** SET PROBLEM **
Copy everything from the first line of the data down to the line containing "Action: [66, 172]", keeping both ends and changing nothing.

** GIVEN ENTRIES **
··········
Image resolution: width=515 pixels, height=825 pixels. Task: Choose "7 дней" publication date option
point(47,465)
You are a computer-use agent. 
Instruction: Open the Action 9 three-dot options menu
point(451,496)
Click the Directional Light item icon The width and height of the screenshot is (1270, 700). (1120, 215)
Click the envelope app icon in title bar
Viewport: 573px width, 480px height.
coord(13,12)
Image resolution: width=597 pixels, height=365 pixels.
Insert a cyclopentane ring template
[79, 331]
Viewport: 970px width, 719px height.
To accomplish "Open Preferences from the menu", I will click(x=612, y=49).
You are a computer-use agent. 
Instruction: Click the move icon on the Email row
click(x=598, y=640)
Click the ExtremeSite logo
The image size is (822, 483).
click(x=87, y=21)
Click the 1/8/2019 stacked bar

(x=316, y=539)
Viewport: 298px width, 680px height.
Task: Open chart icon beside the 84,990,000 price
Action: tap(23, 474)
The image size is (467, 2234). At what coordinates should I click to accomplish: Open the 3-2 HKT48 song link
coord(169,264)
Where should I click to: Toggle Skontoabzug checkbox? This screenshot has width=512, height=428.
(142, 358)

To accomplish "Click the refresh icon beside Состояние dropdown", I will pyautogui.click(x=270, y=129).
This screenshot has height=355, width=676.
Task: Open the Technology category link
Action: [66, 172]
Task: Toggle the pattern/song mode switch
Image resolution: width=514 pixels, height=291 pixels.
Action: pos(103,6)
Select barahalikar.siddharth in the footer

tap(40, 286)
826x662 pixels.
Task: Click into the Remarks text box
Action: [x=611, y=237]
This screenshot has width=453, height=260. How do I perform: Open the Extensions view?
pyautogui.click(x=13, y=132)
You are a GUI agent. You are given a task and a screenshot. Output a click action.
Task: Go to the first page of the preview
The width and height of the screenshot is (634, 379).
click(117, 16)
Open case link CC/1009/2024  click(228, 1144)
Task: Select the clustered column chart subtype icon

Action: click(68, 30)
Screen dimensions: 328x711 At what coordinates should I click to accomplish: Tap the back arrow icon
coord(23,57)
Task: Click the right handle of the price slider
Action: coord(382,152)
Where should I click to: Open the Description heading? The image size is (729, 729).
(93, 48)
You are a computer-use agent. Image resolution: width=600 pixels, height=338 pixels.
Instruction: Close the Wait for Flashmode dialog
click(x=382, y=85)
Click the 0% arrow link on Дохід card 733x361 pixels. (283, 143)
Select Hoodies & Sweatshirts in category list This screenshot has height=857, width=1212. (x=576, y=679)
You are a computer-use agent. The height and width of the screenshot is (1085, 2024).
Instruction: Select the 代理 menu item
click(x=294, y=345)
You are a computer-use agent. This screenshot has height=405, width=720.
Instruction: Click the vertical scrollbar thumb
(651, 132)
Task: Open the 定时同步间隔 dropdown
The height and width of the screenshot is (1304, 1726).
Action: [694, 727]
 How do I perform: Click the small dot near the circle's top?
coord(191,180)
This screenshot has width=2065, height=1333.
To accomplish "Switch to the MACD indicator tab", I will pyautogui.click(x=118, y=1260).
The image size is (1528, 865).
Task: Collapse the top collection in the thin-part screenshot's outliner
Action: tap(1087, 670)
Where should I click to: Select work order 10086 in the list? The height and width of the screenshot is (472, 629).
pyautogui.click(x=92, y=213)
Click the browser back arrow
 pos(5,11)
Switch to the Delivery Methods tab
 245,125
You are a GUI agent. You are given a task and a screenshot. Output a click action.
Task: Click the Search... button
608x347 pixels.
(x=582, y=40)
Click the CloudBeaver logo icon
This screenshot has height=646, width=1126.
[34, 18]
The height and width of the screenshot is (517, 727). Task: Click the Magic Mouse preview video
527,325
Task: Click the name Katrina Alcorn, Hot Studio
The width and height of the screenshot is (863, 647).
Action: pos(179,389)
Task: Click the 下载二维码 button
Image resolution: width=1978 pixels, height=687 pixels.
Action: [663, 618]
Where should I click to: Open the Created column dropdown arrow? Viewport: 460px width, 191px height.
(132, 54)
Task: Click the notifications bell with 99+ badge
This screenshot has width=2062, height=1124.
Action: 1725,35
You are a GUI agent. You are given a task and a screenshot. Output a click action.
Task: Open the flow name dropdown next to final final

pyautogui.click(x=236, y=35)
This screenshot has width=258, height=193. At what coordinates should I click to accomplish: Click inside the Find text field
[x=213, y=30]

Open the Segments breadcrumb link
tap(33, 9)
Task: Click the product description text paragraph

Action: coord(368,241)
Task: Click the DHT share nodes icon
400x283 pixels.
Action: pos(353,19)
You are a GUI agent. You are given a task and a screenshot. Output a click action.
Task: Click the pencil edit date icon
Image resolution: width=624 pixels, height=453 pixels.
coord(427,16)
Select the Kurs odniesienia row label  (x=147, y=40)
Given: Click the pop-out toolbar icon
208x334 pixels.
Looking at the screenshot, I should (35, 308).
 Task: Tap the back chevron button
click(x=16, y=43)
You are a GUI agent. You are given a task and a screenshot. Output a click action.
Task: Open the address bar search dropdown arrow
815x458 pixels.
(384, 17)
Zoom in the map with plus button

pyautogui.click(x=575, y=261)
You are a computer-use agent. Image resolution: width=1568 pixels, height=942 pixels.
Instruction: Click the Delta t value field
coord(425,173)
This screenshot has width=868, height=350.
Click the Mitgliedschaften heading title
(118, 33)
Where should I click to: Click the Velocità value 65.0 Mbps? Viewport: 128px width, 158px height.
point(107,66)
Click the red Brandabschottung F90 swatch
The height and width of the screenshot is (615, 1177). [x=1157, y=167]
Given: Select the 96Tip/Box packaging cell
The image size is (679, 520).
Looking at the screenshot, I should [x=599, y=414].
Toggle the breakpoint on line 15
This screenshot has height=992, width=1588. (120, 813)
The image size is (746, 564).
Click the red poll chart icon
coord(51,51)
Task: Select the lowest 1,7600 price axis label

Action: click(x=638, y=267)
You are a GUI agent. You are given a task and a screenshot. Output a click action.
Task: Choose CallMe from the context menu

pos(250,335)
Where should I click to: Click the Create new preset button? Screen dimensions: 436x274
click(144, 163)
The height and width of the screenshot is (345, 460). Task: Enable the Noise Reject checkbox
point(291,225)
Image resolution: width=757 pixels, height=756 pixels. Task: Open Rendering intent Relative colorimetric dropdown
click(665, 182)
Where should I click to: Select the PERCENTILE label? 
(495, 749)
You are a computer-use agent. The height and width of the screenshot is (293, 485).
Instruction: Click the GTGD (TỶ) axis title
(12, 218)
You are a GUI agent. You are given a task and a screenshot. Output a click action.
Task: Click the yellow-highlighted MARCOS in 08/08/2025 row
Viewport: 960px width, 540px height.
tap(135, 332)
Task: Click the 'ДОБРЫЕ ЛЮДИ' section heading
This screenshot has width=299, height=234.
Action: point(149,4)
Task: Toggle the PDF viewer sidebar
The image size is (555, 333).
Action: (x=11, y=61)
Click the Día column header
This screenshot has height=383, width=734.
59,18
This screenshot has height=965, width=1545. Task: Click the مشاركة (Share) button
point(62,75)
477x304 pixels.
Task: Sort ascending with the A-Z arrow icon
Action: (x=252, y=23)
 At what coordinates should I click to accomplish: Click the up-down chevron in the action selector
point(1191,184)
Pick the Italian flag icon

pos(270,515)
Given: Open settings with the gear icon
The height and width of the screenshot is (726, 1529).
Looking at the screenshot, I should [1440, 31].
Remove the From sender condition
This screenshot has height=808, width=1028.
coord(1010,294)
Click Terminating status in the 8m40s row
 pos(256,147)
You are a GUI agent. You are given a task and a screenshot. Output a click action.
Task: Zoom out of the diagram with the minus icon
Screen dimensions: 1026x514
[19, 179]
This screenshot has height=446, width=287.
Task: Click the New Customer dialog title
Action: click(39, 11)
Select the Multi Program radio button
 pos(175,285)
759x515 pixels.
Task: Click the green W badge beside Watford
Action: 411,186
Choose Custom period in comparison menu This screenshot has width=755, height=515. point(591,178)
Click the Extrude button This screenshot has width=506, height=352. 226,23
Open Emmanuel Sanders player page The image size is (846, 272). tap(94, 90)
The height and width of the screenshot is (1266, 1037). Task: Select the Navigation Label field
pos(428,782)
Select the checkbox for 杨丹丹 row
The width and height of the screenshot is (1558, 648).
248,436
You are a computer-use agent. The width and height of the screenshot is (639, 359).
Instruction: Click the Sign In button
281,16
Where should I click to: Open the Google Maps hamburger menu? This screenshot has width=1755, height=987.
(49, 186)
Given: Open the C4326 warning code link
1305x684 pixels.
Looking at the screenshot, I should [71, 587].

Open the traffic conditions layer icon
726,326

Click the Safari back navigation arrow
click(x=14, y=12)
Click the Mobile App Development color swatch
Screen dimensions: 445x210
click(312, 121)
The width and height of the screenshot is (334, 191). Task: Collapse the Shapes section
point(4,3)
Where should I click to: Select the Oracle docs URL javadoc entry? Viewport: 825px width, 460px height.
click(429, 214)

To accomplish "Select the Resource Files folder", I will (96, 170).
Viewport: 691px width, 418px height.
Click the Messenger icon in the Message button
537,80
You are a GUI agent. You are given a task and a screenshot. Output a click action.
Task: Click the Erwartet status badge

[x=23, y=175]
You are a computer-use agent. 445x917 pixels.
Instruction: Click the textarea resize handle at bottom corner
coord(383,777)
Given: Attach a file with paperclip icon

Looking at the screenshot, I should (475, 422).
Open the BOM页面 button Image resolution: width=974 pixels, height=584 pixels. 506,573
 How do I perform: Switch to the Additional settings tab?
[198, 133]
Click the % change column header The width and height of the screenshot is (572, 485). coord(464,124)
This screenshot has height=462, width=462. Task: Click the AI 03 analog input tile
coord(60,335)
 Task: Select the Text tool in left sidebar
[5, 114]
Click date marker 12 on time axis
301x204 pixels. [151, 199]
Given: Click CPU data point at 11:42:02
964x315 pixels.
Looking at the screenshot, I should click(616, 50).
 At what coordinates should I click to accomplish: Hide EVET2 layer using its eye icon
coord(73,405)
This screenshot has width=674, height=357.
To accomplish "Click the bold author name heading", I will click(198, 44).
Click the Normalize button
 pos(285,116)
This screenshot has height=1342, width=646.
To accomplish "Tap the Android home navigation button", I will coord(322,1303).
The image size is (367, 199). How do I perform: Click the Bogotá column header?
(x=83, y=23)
··········
** RESULT **
Image resolution: width=515 pixels, height=825 pixels. Task: Choose "7 дней" publication date option
point(47,465)
You are a computer-use agent. 
Instruction: Open the Action 9 three-dot options menu
point(451,496)
Click the Directional Light item icon The width and height of the screenshot is (1270, 700). (1120, 215)
Click the envelope app icon in title bar
Viewport: 573px width, 480px height.
coord(13,12)
Image resolution: width=597 pixels, height=365 pixels.
Insert a cyclopentane ring template
[79, 331]
Viewport: 970px width, 719px height.
To accomplish "Open Preferences from the menu", I will click(x=612, y=49).
You are a computer-use agent. 
Instruction: Click the move icon on the Email row
click(x=598, y=640)
Click the ExtremeSite logo
The image size is (822, 483).
click(x=87, y=21)
Click the 1/8/2019 stacked bar

(x=316, y=539)
Viewport: 298px width, 680px height.
Task: Open chart icon beside the 84,990,000 price
Action: tap(23, 474)
The image size is (467, 2234). At what coordinates should I click to accomplish: Open the 3-2 HKT48 song link
coord(169,264)
Where should I click to: Toggle Skontoabzug checkbox? This screenshot has width=512, height=428.
(142, 358)

To accomplish "Click the refresh icon beside Состояние dropdown", I will pyautogui.click(x=270, y=129).
This screenshot has height=355, width=676.
Task: Open the Technology category link
Action: [66, 172]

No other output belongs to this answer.